The Boston Phoenix
May 25 - June 1, 2000

[Urban eye]

A curious end

The demise and second coming of Curious Liquids

by Dorie Clark

END OF AN ERA: "Everyone in Boston is in such a hurry. But when you came in here, everyone was happy."

The rusted yellow scaffolding and orange mesh went up around Curious Liquids three weeks ago. Jackhammers punctuated afternoon coffee breaks. The café's heroic 7 a.m.-to-2 a.m. schedule was scaled back for staff parties -- the denouement for a coffee shop twice deemed the city's best by the Boston Phoenix, and which will close for good tomorrow.

It's not for lack of popularity. Located on Beacon Hill at the foot of the State House, Curious Liquids is usually packed. "The success we've had probably comes from our innocence and naïveté going into this," muses owner Patrick Lockley, who decided to open "Curious" (as staffer shorthand has it) three years ago after a stint in the computer industry. "We didn't know how to make a slick coffee house, so what we came up with probably had more appeal to customers than a corporate environment."

Indeed, Curious derived much of its cult appeal from its spooky-yet-comfortable Victorian clutter, which suggested a Clue board come to life. The building once served as General Lafayette's headquarters, and such details as the brick study nooks date from the early 19th century. The stuffing's coming out of the sofas and armchairs. There is a haphazard library and a few old, dark apothecary bottles in the "Red Room" downstairs, and its sister chamber -- painted completely in metallic silver -- has tabletops covered with laminated Edward Gorey cartoons.

But Curious is also notable for its casual atmosphere. Lockley has been known to give his starving-artist employees advances on their paychecks. Staffers socialize extensively outside of work. They bring in their own music to pipe to the customers. "[Music] is a constant battle," says general manager and aspiring actor James Angelo with a laugh. "That's what you get when you mix a hippie, a college student, and a fag on the same shift."

Curious has never been perfect, but perfection isn't the point. One day last fall I ordered a sandwich for lunch, and in the throng of orders, mine got lost. When I inquired after its fate 45 minutes later, the pudgy, goateed clerk was so apologetic, so mortified the staff had forgotten my order, that we became "friends" in that city-retail sort of way, where you never know the person's name but ever after enjoy charming repartee. Another time, I ordered lunch and a drink and realized upon pulling out my wallet that I was a dollar short. "Can you cancel the drink?" I asked. The man at the register simply plucked a bill from the tip jar and told me not to worry about it.

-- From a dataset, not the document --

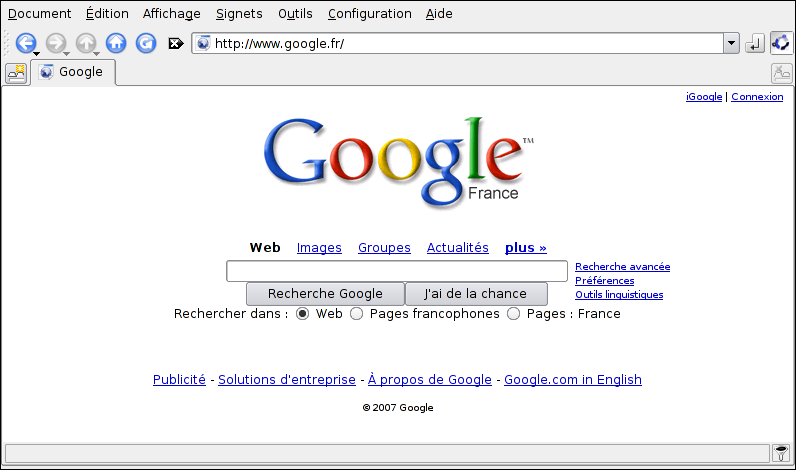
Task: Click the KDE gear logo in the toolbar
Action: click(x=780, y=43)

Curious's way of doing business won it an eclectic fan base. Its customers are "an odd mix of teenage anxiety, legislators, and bankers," as one regular describes it. State Representative Kathi Reinstein (D-Revere) frequently met with constituents and fellow legislators at Curious. The gay youth group BAGLY streamed in after club meetings on Wednesday nights, and parishioners from the evangelical Park Street Church came by for their Sunday caffeine fixes. Justina French, a newly minted Suffolk University alumna, raced up from the FleetCenter immediately after her graduation ceremony last Sunday in search of what might have been her last cup of Earl Grey from Curious. "Every morning I came here for my tea," she said. "I became really great friends with the people who worked here. [Now] it's like they're dead."

Last August, the building that houses the café was sold to the Brooke-Petit Group, owned by former US senator Edward Brooke and his daughter. They are renovating the upstairs to create housing units, and their plans for street level do not include Curious Liquids. Owner Lockley is moving to New York to explore other interests, but he intends for a piece of his creation to live on. He has sold the Curious Liquid name, menu, and furniture to the Bagel Plus Café, a nondescript -- but independently owned -- outfit a block away on Tremont Street. The proprietor, Abraham Abraham, plans to integrate a bit of Curious into the upstairs décor, and to consecrate the currently unused basement a Curious Liquids-in-exile. Curious's general manager will be staying on board through the summer to ease the transition. Perhaps the new arrangement can sustain the type of atmosphere Justina French noticed at Curious: "Everyone in Boston is in such a hurry. But when you came in here, everyone was happy." Or maybe -- given that the wooden wall paneling in the Bagel Plus basement is more evocative of Mike Brady than General Lafayette -- it can't. Either way, all is changed, changed utterly. A curious bagel is born.